Oleh: Syaikh Nashiruddin Al-Albani
“Cintailah apa yang dimiliki oleh orang lain seperti mencitai milikmu sendiri”
Hadits ini diriwayatkan oleh Imam Bukhari di dalam At-Tarikh Al-Kabir (2/4/317/3155), Abd. Bin Humaid di dalam Al-Muntakhab Minal Musnad (53/2), Ibnu Sa’d (7/428), dan Al-Qathi’I di dalam Al-Juz’ Al-Ma’ruf Bi Alfi Dinarin (2/29) dari Siyar, dari Khalid bin Abdillah Al-Qasari dari ayahnya yang mengisahkan bahwa Nabi sallallahu alaihi wasallam bersabda kepada kakek Yazid bin Usaid: (Kemudian ia menyebtukan sabda Nabi di atas).
Hadits itu juga diriwayatkan oleh Ruh bin Atha’ bin Abu Maimunah, ia berkata: “Siyar telah memberikan hadits itu kepada saya, hanya saja ia mengatakan: “Saya mendapatkan hadits itu dari ayah saya dari kakek saya yang mengisahkan: “Rasulullah bersabda kepada saya: “Apakah engaku mencitai surga?” Beliau selanjutnya bersabda: “Cintailah… (sampai akhir hadits).”
Ibnu Asakir meriwayatkan hadits itu (5/242/2) dari Al-Qathi’I melalui jalur kedua. Sementara itu Al-Hakim (4/168) juga meriwayatkannya yang kemudian dengan tegas menyatakan: “Hadits itu shahih sanadnya.” Sedangkan Adz-Dzahabi juga sependapat dengan penilaian tersebut.

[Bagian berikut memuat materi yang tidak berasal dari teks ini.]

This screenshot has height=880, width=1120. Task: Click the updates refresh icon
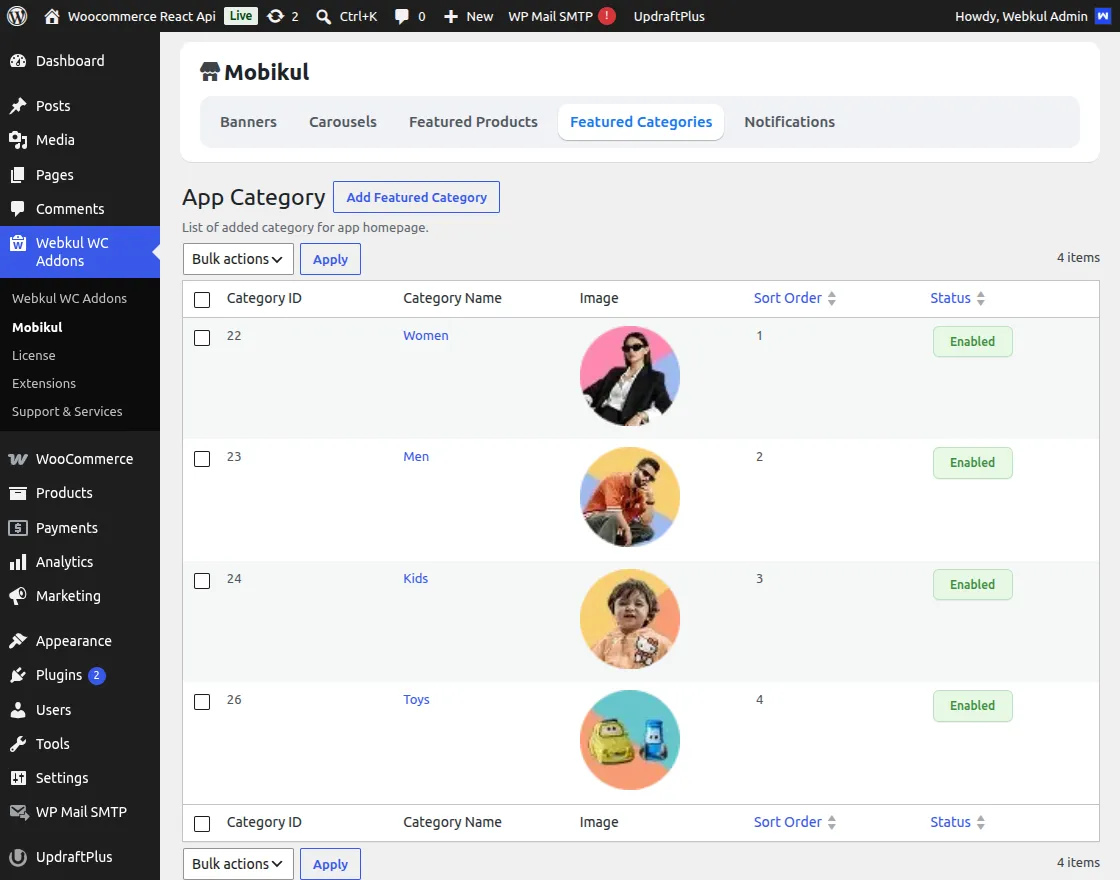pyautogui.click(x=275, y=16)
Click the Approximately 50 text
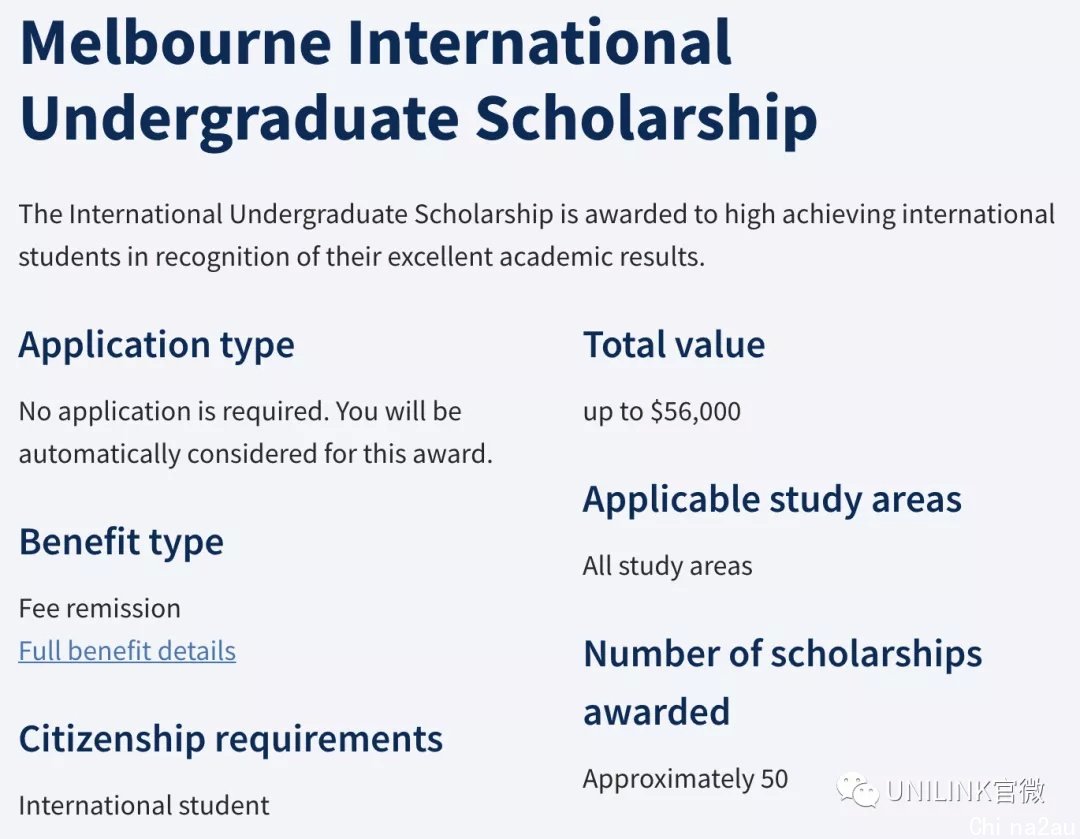 coord(685,780)
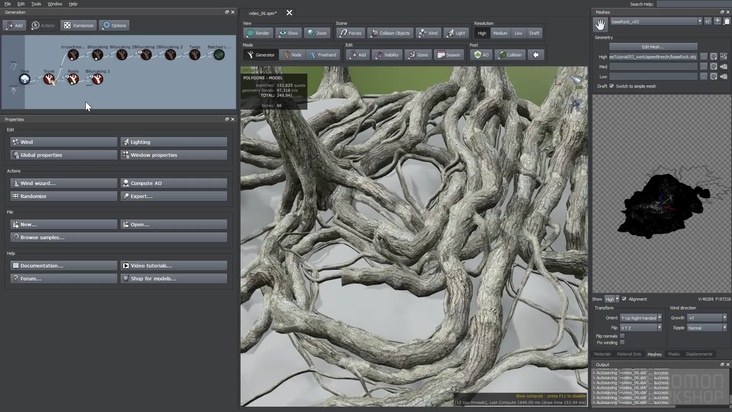Click the Render view button
The image size is (732, 412).
pos(260,33)
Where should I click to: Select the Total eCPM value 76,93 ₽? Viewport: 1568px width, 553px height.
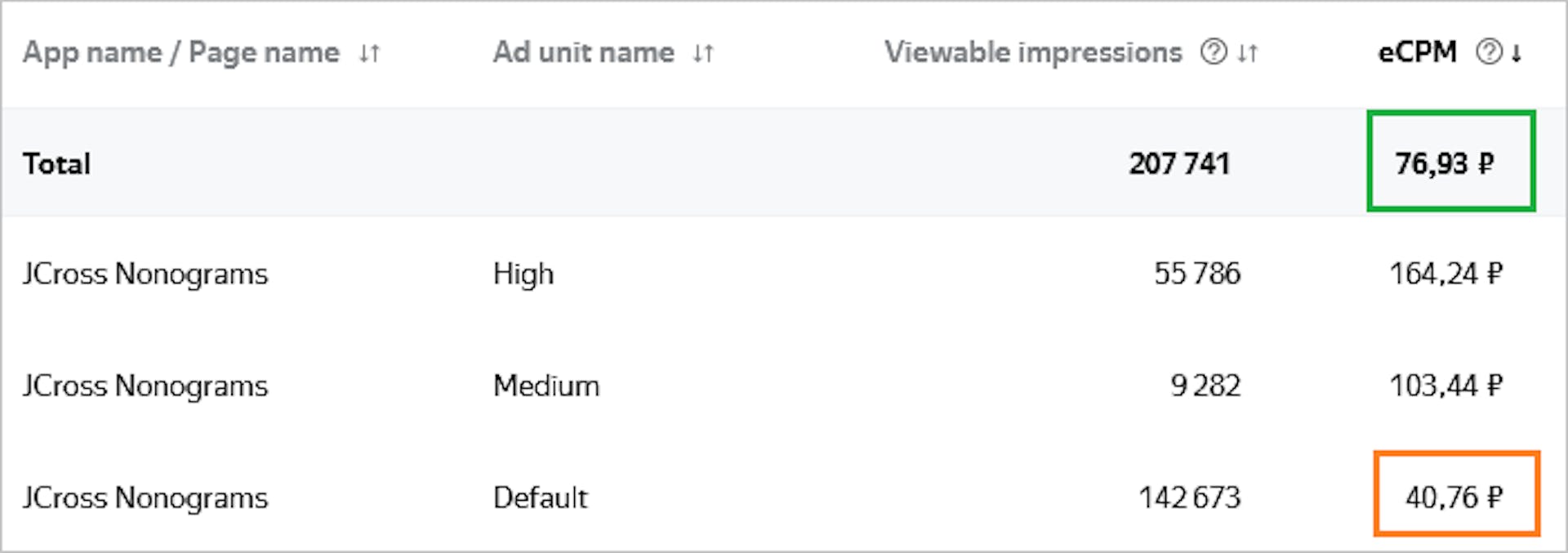(x=1445, y=163)
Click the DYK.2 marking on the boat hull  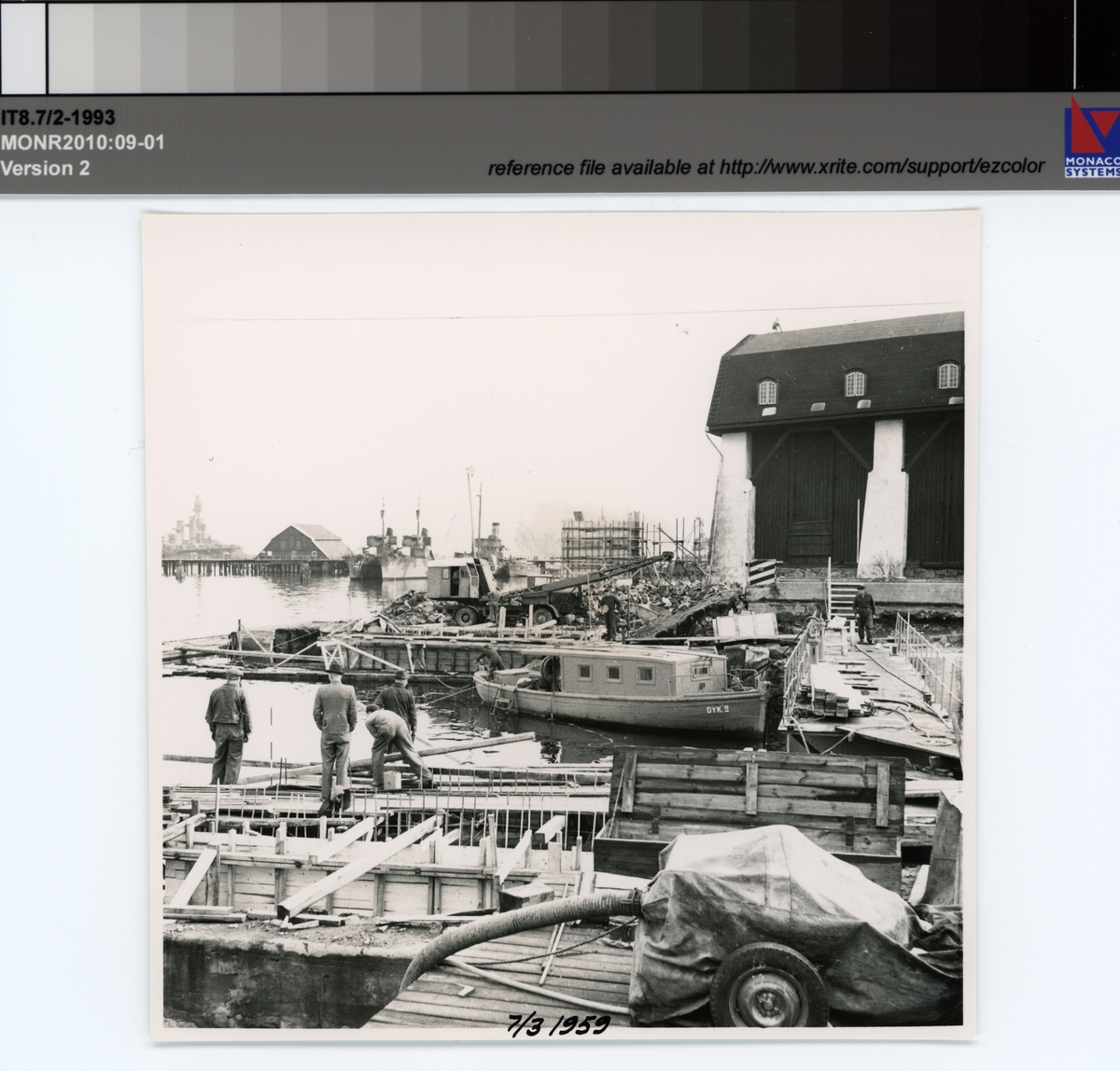pyautogui.click(x=717, y=709)
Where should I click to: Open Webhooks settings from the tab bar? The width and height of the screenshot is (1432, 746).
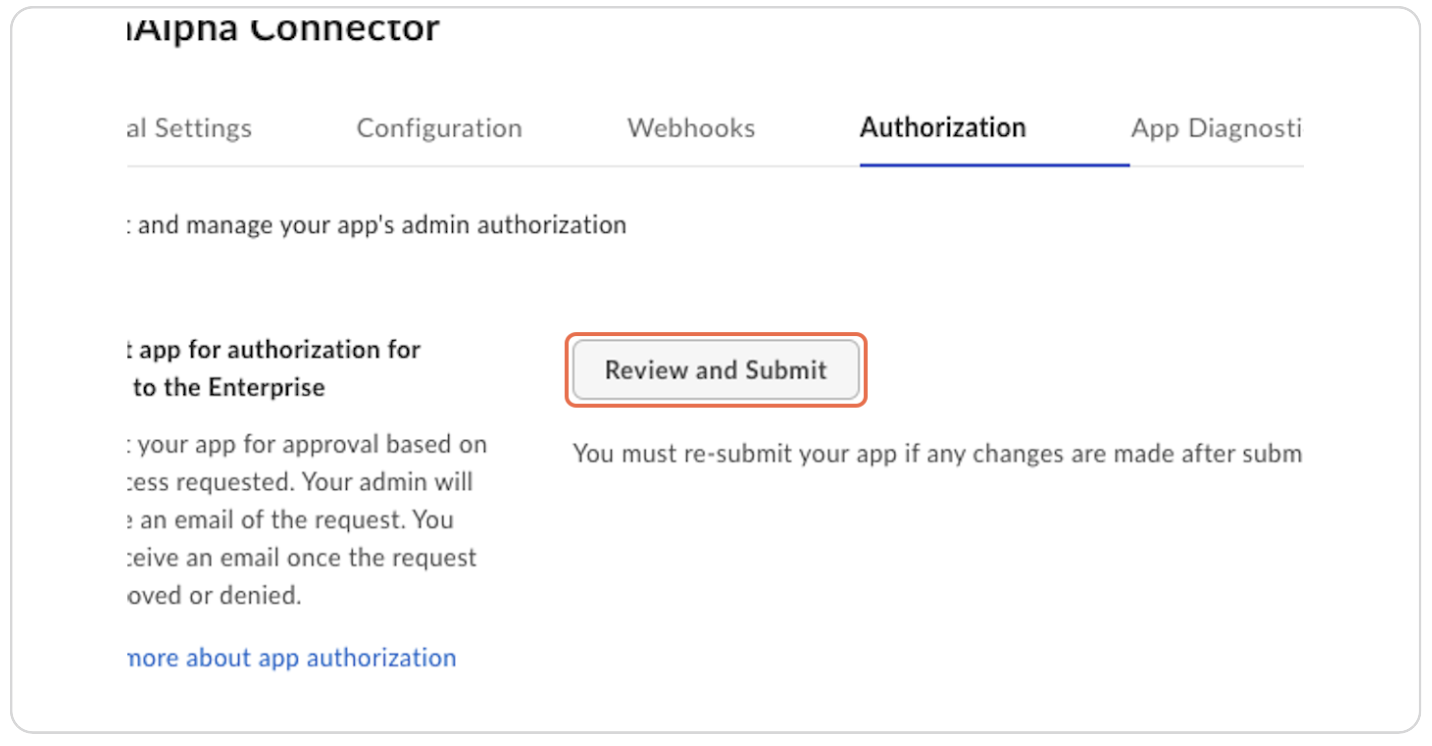[690, 128]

Saya berpendapat: Khalid bin Abdillah Al-Qasari adalah seorang penduduk Damaskus yang menjabat sebagai Al-Amir. Adz-Dzahabi di dalam kitabnya Al-Mizan menilainya: shaduq (sangat dipercaya), tetapi ia adalah seroang penguasa yang keras dan lalim. Ibnu Ma’in mengatakan: “Ia seorang lelaki yang kurang baik yang pernah mempunyai masalah dengan sahabat Ali . Tetapi Ibnu Hibban memasukkannya di dalam kitabnya Ats-Tsiqaat (2/72).
Ayahnya, yaitu Abdullah bin Yazid, juga disebutkan haditsnya oleh Ibnu Abi Hatim (2/2/197), tetapi tidak disebutkan jarh ataupun ta’dil-nya. Sedangkan Ibnu Hibban juga menyebutkannya di dalam Ats-Tsiqaat (1/123).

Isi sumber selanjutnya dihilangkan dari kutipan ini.